Kepala Eksekutif Pengawas Pasar Modal, Keuangan Derivatif, dan Bursa Karbon OJK, Inarno Djajadi, memerinci nilai perdagangan tersebut meliputi 30,56 persen di pasar reguler atau senilai Rp9,38 miliar, 9,24 persen di pasar negosiasi atau Rp2,84 miliar, serta 60,2 persen di pasar lelang atau Rp18,48 miliar.

“Ke depan potensi bursa karbon di Indonesia masih besar mengingat 71,95 persen karbon yang ditawarkan masih belum terjual,” ujar Inarno dalam Konferensi Pers Rapat Dewan Komisioner Bulanan November 2023 secara virtual di Jakarta, Senin (4/12/2023).

Jokowi sendiri mengamini bahwa Indonesia memiliki potensi besar dalam pengembangan nature based solutions (solusi berbasis alam). Menurut dia, Indonesia adalah negara yang memiliki potensi hingga 60 persen dalam pemenuhan pengurangan emisi karbon berasal dari sektor alam.

“Di catatan saya, ada kurang lebih 1 gigaton CO2 potensi kredit karbon yang bisa ditangkap dan jika dikalkulasikan potensi bursa karbon kita bisa mencapai Rp3 ribu triliun, bahkan bisa lebih,” kata Jokowi saat memberikan sambutan peluncuran pasar karbon di Bursa Efek Indonesia, Jakarta, Selasa (26/9/2023).

Dalam catatan lain, Center of Economic and Law Studies (Celios) menangkap potensi pasar karbon Indonesia mencapai Rp8 ribu triliun, sementara nilai transaksi global mencapai Rp11.400 triliun. Artinya, ada potensi sekitar 70 persen di Indonesia dari total transaksi unit karbon global.

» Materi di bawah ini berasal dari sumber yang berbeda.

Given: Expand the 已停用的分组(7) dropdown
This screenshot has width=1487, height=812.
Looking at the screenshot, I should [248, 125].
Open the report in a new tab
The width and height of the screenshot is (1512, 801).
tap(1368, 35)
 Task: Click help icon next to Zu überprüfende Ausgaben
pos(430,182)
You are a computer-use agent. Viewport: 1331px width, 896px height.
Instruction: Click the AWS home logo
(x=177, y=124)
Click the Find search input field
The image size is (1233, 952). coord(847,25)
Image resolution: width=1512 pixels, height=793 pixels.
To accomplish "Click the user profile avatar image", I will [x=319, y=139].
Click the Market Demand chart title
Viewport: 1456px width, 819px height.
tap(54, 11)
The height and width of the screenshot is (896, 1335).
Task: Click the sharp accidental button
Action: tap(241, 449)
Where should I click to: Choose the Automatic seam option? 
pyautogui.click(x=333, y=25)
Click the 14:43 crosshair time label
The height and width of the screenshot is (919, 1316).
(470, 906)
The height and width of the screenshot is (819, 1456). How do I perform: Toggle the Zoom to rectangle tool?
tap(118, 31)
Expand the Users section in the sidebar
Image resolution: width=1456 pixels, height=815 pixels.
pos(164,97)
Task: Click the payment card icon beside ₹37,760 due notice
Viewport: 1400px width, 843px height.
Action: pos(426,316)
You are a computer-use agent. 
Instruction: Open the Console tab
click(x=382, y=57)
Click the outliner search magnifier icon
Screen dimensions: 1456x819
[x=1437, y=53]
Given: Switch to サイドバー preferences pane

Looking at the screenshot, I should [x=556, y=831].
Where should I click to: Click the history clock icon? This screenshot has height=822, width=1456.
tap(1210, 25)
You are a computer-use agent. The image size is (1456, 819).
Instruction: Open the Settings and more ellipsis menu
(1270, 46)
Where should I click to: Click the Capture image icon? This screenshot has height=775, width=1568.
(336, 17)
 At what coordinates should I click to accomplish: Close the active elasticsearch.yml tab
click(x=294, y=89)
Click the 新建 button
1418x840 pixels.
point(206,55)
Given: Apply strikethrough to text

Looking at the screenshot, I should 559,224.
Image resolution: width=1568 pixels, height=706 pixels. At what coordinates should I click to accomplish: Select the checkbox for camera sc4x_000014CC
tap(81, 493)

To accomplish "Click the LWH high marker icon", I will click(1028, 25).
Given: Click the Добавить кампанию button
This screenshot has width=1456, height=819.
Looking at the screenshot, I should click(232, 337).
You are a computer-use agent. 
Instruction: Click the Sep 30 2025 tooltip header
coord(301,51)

Bursa karbon merupakan sistem yang mengatur perdagangan karbon atau pencatatan kepemilikan unit karbon. Saat ini, yang dapat bertransaksi dalam perdagangan karbon hanya perusahaan dan bukan perorangan. Penjualnya ialah perusahaan yang memiliki unit karbon, sementara pembelinya perusahaan yang membutuhkan unit karbon.

Bursa Karbon Indonesia atau IDXCarbon menyediakan sistem perdagangan yang transparan, teratur, wajar, dan efisien sesuai dengan Peraturan Otoritas Jasa Keuangan (POJK) Nomor 14 Tahun 2023 tentang Perdagangan Karbon Melalui Bursa Karbon.

Selain memberikan transparansi pada harga, Direktur Utama BEI, Iman Rachman, mengatakan perdagangan IDXCarbon juga memberikan mekanisme transaksi yang mudah dan sederhana, yang saat ini, terdapat empat mekanisme perdagangan IDXCarbon, di antaranya auction, regular trading, negotiated trading, dan marketplace.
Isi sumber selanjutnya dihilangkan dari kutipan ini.